■ Goal ■
Copy out everything from the first line of the dataset excerpt below down to the line containing "(x=69, y=94)", both ends included. Shift each coordinate in the answers by adding 28 to every number, and leave all other text on those lines unchanged.

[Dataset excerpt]
·····
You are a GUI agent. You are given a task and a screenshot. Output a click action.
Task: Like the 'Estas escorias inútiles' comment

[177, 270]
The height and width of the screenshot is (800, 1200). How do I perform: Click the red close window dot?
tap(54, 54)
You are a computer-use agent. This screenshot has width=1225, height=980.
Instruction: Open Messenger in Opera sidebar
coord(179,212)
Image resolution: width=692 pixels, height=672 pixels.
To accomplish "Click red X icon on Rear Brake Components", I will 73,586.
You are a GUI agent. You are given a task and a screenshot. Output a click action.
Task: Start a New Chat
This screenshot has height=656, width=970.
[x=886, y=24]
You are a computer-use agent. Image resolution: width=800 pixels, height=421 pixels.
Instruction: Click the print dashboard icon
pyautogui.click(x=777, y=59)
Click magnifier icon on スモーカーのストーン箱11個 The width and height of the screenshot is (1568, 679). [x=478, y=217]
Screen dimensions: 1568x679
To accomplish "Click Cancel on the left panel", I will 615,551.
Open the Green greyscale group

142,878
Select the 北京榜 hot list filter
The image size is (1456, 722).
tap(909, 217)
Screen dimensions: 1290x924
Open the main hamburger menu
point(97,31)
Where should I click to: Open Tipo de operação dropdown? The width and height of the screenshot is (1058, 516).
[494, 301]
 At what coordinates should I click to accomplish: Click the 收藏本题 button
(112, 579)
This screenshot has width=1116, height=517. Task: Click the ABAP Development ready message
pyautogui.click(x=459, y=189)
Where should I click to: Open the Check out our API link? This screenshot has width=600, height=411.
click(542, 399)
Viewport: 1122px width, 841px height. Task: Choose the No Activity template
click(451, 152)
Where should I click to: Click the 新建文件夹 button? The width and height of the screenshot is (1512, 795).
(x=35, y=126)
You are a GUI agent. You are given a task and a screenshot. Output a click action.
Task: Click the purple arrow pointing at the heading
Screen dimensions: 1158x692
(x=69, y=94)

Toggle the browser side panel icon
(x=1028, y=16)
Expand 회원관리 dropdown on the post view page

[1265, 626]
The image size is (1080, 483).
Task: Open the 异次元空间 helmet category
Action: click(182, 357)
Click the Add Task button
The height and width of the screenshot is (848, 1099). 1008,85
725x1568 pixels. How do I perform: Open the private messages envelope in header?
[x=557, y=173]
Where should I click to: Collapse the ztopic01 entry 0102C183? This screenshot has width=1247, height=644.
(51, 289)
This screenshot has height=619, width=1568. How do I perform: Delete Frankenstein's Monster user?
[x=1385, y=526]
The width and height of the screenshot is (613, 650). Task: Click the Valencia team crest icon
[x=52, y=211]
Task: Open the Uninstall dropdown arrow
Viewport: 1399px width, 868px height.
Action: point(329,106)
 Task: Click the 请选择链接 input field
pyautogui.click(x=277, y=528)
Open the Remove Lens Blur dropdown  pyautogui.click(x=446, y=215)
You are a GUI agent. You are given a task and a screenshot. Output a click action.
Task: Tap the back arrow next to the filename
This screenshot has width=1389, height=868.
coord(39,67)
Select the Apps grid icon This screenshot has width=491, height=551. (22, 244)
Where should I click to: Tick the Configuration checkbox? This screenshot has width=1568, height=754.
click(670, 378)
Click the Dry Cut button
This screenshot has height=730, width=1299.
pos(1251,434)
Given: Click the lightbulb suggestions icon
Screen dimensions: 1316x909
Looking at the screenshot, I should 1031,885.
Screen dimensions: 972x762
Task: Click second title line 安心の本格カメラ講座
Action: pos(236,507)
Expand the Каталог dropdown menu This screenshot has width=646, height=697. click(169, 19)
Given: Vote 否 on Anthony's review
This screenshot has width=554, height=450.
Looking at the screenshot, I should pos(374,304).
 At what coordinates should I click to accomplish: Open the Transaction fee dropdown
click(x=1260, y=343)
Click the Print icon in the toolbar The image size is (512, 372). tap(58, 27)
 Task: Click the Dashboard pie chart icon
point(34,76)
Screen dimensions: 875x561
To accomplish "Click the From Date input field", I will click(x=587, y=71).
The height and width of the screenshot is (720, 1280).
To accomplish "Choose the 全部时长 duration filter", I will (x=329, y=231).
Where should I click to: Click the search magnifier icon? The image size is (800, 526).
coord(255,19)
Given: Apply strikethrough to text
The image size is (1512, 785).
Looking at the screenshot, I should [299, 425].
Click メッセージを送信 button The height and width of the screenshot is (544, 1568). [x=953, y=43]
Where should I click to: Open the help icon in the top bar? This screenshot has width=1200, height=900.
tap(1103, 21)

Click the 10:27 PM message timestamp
·····
■ Worked solution ■
You are a GUI agent. You are given a task and a screenshot. Output a click action.
Task: Like the 'Estas escorias inútiles' comment

[205, 298]
The height and width of the screenshot is (800, 1200). How do I perform: Click the red close window dot?
tap(82, 82)
You are a computer-use agent. This screenshot has width=1225, height=980.
Instruction: Open Messenger in Opera sidebar
coord(207,240)
Image resolution: width=692 pixels, height=672 pixels.
To accomplish "Click red X icon on Rear Brake Components", I will 101,614.
You are a GUI agent. You are given a task and a screenshot. Output a click action.
Task: Start a New Chat
This screenshot has height=656, width=970.
[x=914, y=52]
You are a computer-use agent. Image resolution: width=800 pixels, height=421 pixels.
Instruction: Click the print dashboard icon
pyautogui.click(x=805, y=87)
Click magnifier icon on スモーカーのストーン箱11個 The width and height of the screenshot is (1568, 679). [x=506, y=245]
Screen dimensions: 1568x679
To accomplish "Click Cancel on the left panel", I will 643,579.
Open the Green greyscale group

170,906
Select the 北京榜 hot list filter
The image size is (1456, 722).
tap(937, 245)
Screen dimensions: 1290x924
Open the main hamburger menu
point(125,59)
Where should I click to: Open Tipo de operação dropdown? The width and height of the screenshot is (1058, 516).
[522, 329]
 At what coordinates should I click to accomplish: Click the 收藏本题 button
(140, 607)
This screenshot has width=1116, height=517. Task: Click the ABAP Development ready message
pyautogui.click(x=487, y=217)
Where should I click to: Open the Check out our API link? This screenshot has width=600, height=411.
click(570, 427)
Viewport: 1122px width, 841px height. Task: Choose the No Activity template
click(479, 180)
Where should I click to: Click the 新建文件夹 button? The width and height of the screenshot is (1512, 795).
(x=63, y=154)
You are a GUI agent. You are given a task and a screenshot. Output a click action.
Task: Click the purple arrow pointing at the heading
Screen dimensions: 1158x692
(x=97, y=122)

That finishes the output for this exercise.